Prince's Golf Club (1906): only hosted once in 1932. Has been redesigned in 1950 due to war damage.

Royal Portrush Golf Club (1888): the only venue to host the Open outside England and Scotland when it hosted in 1951. With the Troubles in Northern Ireland significantly diminished since the 1998 Good Friday Agreement, and after the successful hosting of the Irish Open it returned as host in 2019. The course underwent significant changes before the 2019 Open, including replacing the 17th and 18th holes, which also provided the space for spectators and corporate hospitality that a modern major requires.

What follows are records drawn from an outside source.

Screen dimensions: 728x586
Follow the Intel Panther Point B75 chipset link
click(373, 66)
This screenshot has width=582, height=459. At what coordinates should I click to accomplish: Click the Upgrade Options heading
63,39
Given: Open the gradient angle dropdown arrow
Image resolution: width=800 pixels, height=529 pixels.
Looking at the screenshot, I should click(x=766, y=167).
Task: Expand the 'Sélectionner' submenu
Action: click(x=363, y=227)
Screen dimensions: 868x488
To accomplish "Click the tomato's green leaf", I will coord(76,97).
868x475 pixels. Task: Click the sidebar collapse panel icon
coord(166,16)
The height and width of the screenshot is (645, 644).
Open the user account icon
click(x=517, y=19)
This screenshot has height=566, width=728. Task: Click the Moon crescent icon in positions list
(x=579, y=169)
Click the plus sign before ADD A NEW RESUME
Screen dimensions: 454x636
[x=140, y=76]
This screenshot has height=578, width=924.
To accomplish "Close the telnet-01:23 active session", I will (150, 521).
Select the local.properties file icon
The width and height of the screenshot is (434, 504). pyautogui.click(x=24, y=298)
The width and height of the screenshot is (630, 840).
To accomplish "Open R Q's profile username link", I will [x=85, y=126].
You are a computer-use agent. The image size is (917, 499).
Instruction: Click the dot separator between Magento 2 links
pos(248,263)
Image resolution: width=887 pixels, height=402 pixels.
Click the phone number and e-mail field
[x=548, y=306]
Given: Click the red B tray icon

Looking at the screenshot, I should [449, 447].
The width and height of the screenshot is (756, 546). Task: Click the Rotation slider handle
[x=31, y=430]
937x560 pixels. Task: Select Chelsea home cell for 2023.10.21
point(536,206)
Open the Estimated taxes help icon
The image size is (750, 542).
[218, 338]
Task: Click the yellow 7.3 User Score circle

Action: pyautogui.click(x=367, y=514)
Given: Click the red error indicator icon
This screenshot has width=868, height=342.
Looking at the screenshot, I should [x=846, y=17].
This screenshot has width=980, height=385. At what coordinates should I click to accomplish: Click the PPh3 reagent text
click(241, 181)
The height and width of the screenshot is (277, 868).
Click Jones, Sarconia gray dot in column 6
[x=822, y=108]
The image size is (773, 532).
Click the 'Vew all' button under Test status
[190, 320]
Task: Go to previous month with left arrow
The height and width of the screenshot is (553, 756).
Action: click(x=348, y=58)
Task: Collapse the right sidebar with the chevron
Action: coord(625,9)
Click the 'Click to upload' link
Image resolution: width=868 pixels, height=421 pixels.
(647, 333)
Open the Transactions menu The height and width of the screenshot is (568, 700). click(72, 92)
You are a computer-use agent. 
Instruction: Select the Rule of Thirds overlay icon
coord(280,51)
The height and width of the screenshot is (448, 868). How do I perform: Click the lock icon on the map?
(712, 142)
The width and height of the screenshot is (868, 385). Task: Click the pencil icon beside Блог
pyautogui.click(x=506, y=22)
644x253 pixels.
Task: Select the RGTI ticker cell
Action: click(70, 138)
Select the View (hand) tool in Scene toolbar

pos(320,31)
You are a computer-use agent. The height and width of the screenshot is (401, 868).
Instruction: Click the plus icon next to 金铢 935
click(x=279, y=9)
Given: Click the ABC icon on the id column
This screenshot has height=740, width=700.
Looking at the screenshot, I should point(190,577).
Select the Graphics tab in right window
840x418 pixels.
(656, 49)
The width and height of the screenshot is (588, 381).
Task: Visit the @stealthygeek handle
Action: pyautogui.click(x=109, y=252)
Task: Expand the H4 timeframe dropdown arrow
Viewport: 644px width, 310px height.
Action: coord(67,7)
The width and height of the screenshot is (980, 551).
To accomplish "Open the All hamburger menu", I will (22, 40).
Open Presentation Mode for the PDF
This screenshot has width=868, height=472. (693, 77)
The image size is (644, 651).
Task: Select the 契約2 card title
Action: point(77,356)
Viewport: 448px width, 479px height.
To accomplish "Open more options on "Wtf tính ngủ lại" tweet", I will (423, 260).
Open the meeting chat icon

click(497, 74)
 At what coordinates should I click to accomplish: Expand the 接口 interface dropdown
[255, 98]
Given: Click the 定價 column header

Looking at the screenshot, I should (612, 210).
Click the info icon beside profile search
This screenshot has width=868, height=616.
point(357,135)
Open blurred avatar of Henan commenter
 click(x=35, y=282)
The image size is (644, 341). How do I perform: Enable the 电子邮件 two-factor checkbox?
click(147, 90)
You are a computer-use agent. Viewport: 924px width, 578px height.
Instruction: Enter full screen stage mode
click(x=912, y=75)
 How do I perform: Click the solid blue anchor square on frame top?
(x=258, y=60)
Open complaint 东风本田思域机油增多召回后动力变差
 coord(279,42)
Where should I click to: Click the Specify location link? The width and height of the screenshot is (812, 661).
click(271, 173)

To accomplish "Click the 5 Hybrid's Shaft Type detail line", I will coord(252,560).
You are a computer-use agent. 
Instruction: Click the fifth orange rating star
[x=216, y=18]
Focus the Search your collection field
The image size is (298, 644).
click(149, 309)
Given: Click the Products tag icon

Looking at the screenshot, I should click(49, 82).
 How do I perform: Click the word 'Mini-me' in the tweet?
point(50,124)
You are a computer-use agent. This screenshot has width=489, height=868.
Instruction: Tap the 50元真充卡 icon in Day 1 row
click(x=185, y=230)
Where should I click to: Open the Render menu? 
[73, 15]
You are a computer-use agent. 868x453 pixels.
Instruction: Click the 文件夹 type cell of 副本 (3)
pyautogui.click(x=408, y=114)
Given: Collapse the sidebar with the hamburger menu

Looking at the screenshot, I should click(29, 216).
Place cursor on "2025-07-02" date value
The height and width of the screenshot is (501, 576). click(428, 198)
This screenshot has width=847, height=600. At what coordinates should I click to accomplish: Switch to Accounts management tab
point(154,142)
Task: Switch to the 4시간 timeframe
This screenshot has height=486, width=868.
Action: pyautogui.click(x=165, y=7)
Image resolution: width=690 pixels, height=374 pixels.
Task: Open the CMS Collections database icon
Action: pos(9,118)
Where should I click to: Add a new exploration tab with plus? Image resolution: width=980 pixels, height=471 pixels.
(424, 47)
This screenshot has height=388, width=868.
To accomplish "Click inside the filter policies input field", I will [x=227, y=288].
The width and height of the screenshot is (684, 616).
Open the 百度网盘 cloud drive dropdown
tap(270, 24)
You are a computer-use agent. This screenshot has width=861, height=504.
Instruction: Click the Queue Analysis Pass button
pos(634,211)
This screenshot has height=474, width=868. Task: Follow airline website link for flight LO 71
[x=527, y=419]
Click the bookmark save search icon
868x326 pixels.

Royal Birkdale Golf Club (1894): extensively redesigned by Fred Hawtree and JH Taylor to create the current layout in 1922, it is known for its sand dunes towering the fairways. Often ranked as England's best Open venue.

Turnberry (1906): made its Open debut in 1977, when Tom Watson and Jack Nicklaus famously played the Duel in the Sun. Known to be one of the most picturesque Open venues, it was bought by Donald Trump in 2014, who has spent substantial amounts renovating the course. On 11 January 2021, in the aftermath of the 2021 United States Capitol attack the week prior, the R&A announced that it will not stage a championship at Turnberry "in the foreseeable future".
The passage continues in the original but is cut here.